## What to do
Beginning at the line containing "Task: Click the disclosure", restate each line of the listing below word for word until the last one has been given.

## Information given
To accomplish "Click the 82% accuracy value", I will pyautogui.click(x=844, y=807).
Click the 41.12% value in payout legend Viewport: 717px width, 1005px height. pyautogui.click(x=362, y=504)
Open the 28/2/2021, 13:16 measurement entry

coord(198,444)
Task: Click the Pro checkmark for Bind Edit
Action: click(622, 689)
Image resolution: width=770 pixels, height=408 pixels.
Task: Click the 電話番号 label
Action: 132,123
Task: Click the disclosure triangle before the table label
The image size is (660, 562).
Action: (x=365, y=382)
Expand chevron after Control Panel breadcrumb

## Output below
Task: Click the disclosure triangle before the table label
The image size is (660, 562).
Action: (x=365, y=382)
Expand chevron after Control Panel breadcrumb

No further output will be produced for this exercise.